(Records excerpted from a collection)
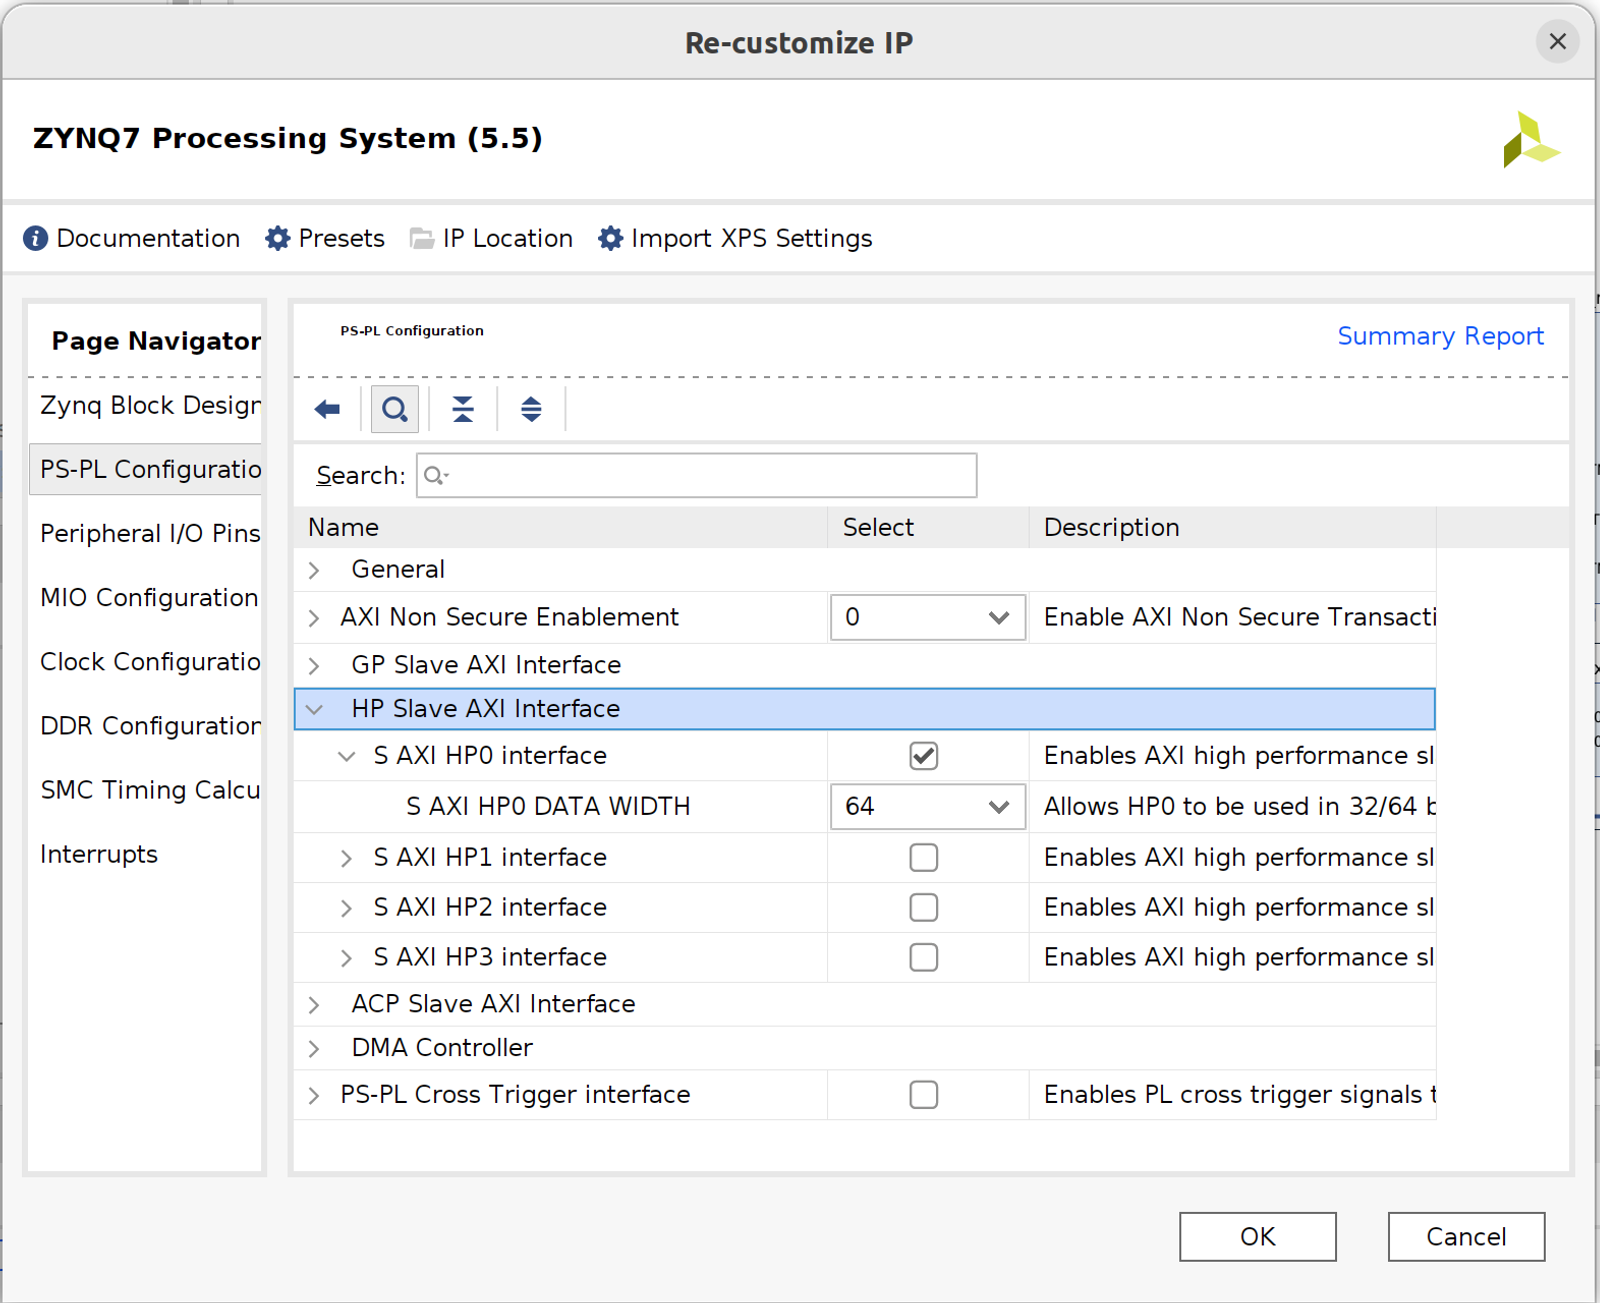The width and height of the screenshot is (1600, 1303).
Task: Enable PS-PL Cross Trigger interface checkbox
Action: pyautogui.click(x=924, y=1095)
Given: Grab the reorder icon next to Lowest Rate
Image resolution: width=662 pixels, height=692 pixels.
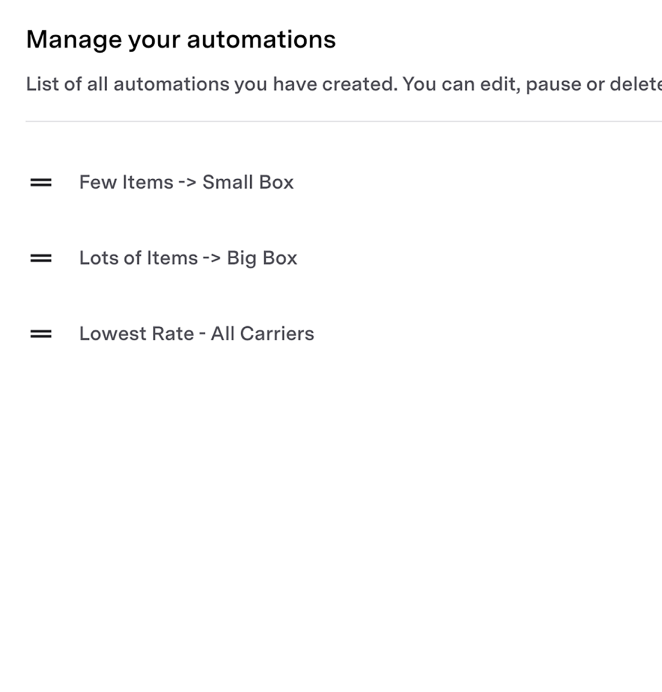Looking at the screenshot, I should pyautogui.click(x=41, y=334).
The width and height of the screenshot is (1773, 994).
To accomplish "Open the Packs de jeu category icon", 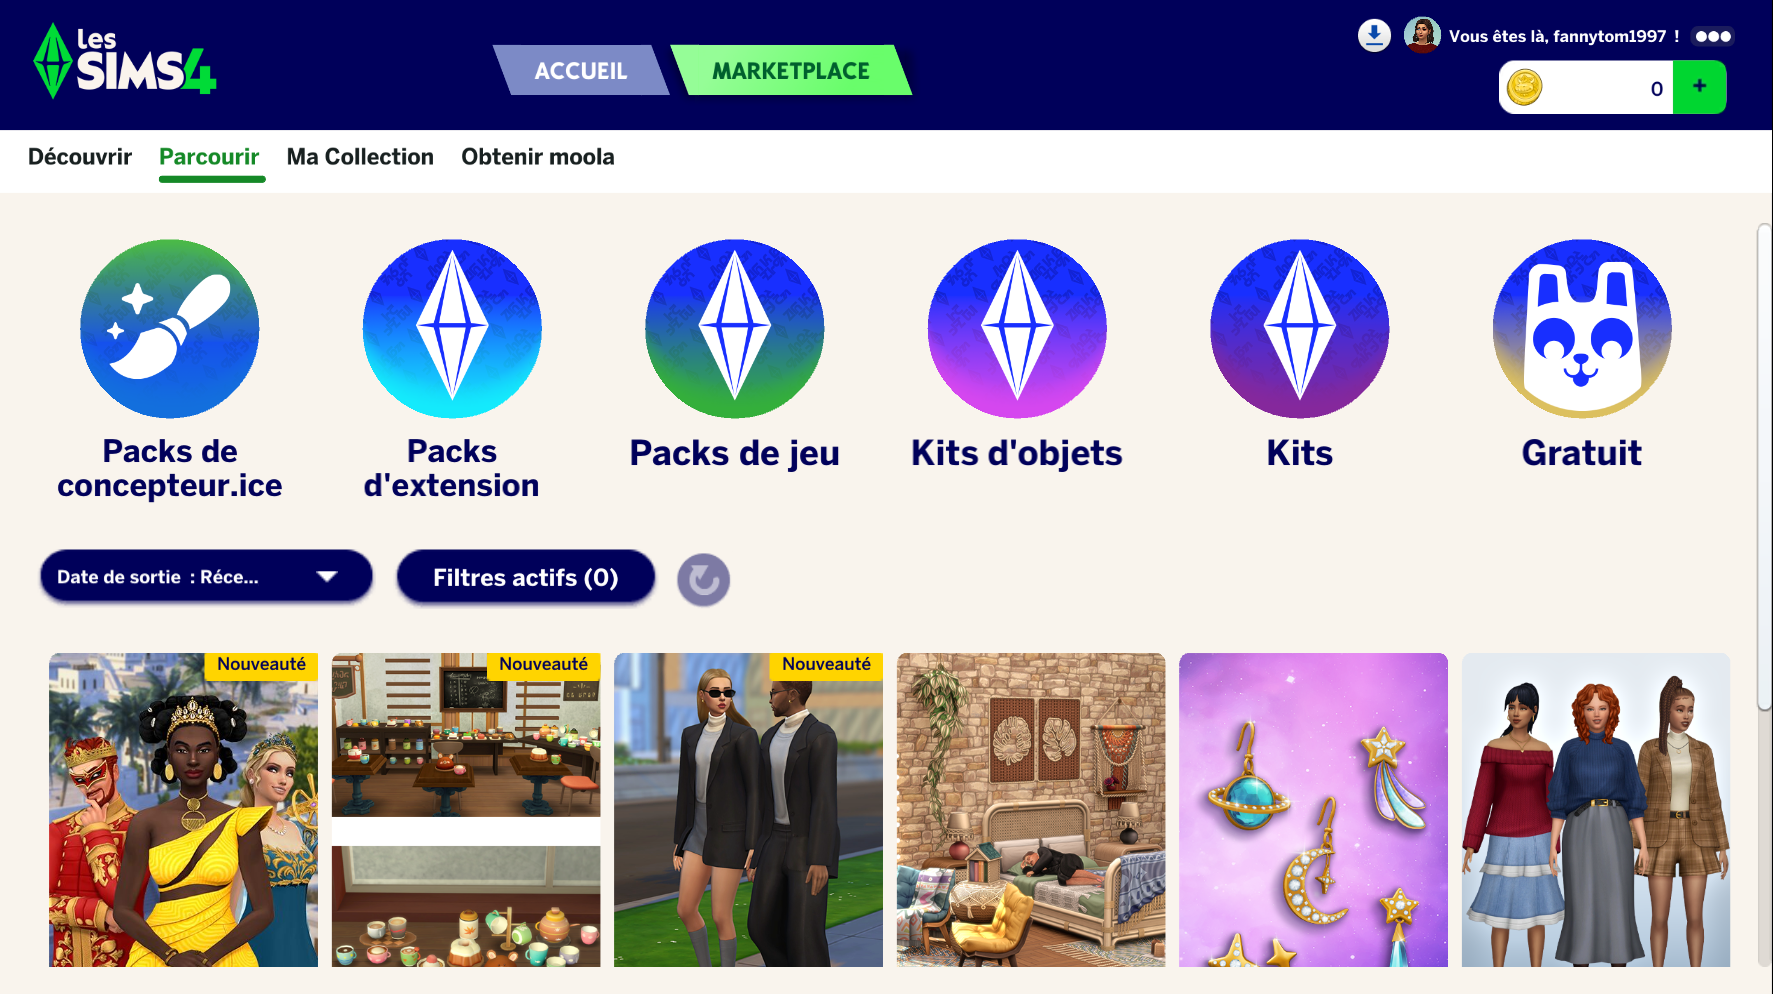I will [735, 328].

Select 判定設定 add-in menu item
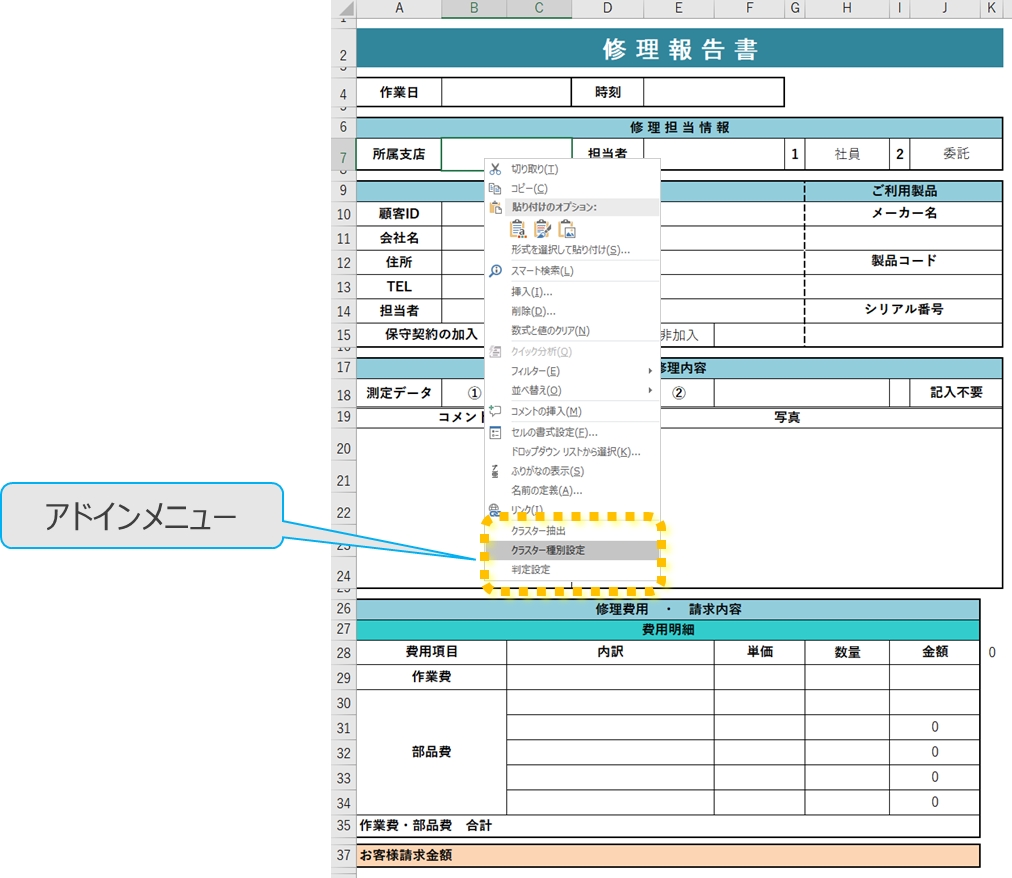(530, 570)
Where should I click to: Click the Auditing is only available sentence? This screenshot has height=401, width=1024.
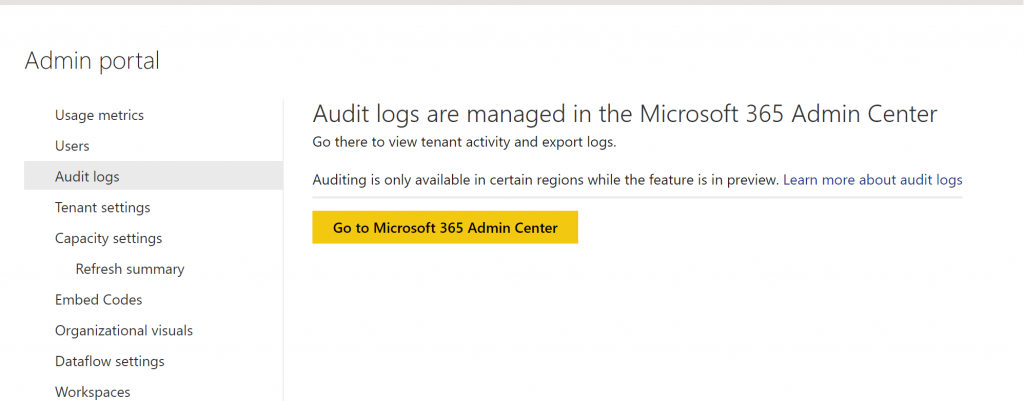tap(546, 180)
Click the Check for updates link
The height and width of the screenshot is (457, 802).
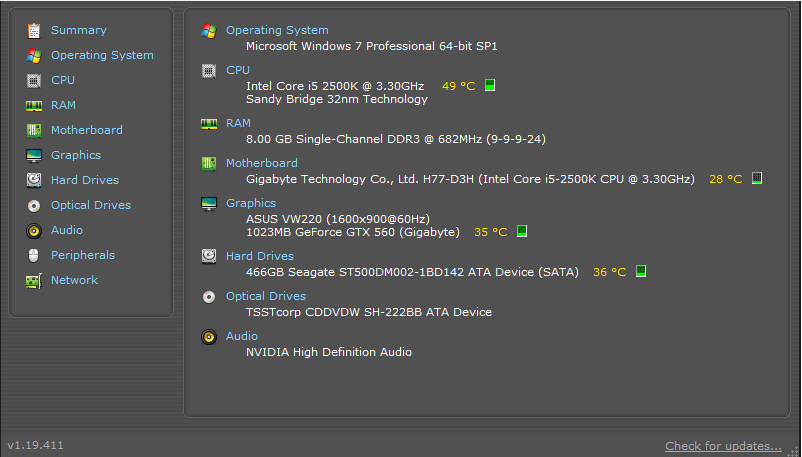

■ PROBLEM: Leave every picture out and copy precisely the lines from the one containing "Where should I" through the last line of the data above, both ends included.

■ RESULT OF THE TASK:
Where should I click to: Click the Auditing is only available sentence? This screenshot has height=401, width=1024.
tap(546, 180)
Click the Check for updates link
The height and width of the screenshot is (457, 802).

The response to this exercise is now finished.